Connecticut’s fall to the bottom of almost every ranking, along with the decline of its education system and infrastructure, has been steady, relentless, and all the more distressing because our state is endowed with enormous potential. If there’s one thing we all want, regardless of our politics, it’s to see Connecticut rising — as a place to live, work, and retire — to the top where it surely belongs.
For the legislature, that means agreeing on the seriousness of the realities and working together to change them. Progress in three areas this session is achievable and would make a significant difference.
Rail safety. Metro-North’s recent performance, including fatalities, is unacceptable. Connecticut’s contract with the railroad gives it almost no leverage for demanding a halt to safety and performance failures. Connecticut must identify the most rigorous requirements and sanctions imposed on railroads by other states and use every means to apply them to Metro-North, seeking federal intervention if necessary. It should also revise its investment priorities to put rail infrastructure improvements ahead of new projects.
Education mandate relief. State mandates are dragging the best schools down and keeping struggling schools from improving. The task force created by legislation I introduced last year is developing a mandate relief proposal now. The goal: to allow the best schools to keep improving, and to help all public schools focus on teaching and learning, while making the most efficient use of human and financial resources and saving money in the process.
Reducing state employment costs. While the reasons most often cited for doing this are cutting spending and reducing unfunded liabilities, another is equally valid: protecting the solvency of employee benefit and retirement plans. Other states with precariously unfunded obligations, like Rhode Island and Kentucky, have recognized this, and have worked with active employees to develop solutions. These and others must be assessed for appropriateness here, numbers must be run, and all stakeholders must be involved in crafting a solution.
Because a solution is necessary. Connecticut is burdened with a structural deficit — $2.3 billion for the next biennium – and the country’s second highest unfunded liabilities ratio. With taxpayers stretched to their limits, expanding the tax base is essential. To create the favorable tax structure that can make that happen, the state needs the financial flexibility that comes with reducing its own costs and indebtedness. Only then can it offer a competitive business climate conducive to growth and new jobs and make the infrastructure investments that are fundamental for vibrant commerce and quality of life. The alternative: the state will remain dependent on raising revenues on the existing tax base and face untenable indebtedness, and state employees won’t receive what they’ve been promised.
All that said, can the legislature really get anything done this year? Only old habits, special interests and politics are standing in the way. Put those aside, and 2014 will be the Year of Connecticut Rising. A sight for sore eyes, at last.
State Rep. Gail Lavielle, R-143, represents Wilton, Norwalk and Westport. She is Ranking Member of the General Assembly’s Commerce Committee and a member of the Appropriations, Education, and Higher Education committees.

DATA SUPPLIED>
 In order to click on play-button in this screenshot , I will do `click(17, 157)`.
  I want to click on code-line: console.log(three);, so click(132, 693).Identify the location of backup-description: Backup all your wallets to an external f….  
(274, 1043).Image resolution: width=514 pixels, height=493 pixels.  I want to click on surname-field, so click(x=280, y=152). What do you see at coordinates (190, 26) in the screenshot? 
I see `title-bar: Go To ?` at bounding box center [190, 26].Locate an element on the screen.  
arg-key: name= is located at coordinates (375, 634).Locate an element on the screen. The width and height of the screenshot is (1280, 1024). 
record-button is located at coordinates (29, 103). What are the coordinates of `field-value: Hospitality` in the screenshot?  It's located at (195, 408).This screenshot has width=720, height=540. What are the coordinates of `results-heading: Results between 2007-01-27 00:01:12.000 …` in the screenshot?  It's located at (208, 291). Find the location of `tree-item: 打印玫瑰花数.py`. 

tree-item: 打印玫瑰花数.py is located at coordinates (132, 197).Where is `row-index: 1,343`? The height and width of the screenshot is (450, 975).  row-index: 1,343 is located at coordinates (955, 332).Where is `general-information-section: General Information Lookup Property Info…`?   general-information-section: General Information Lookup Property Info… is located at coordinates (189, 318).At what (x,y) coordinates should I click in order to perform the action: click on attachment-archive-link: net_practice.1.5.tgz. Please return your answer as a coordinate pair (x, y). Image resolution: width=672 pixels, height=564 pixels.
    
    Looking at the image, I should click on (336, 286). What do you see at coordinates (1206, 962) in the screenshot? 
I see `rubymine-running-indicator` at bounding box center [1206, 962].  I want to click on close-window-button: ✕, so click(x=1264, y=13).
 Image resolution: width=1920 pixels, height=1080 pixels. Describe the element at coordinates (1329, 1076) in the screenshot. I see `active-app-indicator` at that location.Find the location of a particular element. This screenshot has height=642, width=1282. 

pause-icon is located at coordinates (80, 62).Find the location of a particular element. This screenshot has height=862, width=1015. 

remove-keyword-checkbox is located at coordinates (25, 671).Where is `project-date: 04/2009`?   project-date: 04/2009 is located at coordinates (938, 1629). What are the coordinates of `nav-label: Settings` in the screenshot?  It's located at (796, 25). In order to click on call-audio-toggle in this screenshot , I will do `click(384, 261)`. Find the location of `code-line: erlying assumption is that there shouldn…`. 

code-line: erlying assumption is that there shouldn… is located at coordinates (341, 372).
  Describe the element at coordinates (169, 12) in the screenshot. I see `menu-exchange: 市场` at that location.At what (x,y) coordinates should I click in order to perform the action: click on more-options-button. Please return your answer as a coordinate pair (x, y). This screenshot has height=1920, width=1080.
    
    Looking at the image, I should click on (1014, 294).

THE PROBLEM> From the opinion piece on Connecticut's legislative priorities above, extract word for word the passage that opens with the words "All that said, can" and closes with "eyes, at last.".

TASK OUTPUT>
All that said, can the legislature really get anything done this year? Only old habits, special interests and politics are standing in the way. Put those aside, and 2014 will be the Year of Connecticut Rising. A sight for sore eyes, at last.